> _Required action_
Give back exactly the stretch of data below from the line holding "is (540, 960)." through the line holding "You are a computer-use agent. This", both ends included, and leave the remaining lines out.

Records from a data collection
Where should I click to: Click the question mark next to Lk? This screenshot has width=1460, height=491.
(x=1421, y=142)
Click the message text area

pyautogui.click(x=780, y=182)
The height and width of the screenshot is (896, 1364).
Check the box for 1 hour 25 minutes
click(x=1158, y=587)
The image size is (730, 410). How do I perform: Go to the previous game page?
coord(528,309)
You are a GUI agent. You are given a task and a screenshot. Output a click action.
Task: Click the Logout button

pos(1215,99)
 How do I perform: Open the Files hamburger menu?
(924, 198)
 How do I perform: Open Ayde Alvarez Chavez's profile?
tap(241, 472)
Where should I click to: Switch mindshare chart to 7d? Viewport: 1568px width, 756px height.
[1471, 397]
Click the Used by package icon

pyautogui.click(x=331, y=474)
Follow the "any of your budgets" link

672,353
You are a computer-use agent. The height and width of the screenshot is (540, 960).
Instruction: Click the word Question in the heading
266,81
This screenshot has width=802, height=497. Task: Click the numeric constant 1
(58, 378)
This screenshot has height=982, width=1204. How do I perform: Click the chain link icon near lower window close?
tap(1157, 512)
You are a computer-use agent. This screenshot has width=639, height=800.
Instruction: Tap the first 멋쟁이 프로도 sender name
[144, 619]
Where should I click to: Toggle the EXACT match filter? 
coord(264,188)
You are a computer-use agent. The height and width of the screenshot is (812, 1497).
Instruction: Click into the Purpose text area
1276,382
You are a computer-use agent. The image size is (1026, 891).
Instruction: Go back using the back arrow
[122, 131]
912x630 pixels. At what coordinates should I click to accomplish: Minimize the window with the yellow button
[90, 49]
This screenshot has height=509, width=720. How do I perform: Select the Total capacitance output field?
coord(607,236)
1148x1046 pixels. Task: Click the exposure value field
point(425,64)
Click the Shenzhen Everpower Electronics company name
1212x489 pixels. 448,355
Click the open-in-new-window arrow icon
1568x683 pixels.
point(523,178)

> _Written solution_
You are a computer-use agent. The height and width of the screenshot is (540, 960).
Instruction: Click the word Question in the heading
266,81
This screenshot has width=802, height=497. Task: Click the numeric constant 1
(58, 378)
This screenshot has height=982, width=1204. How do I perform: Click the chain link icon near lower window close?
tap(1157, 512)
You are a computer-use agent. This screenshot has width=639, height=800.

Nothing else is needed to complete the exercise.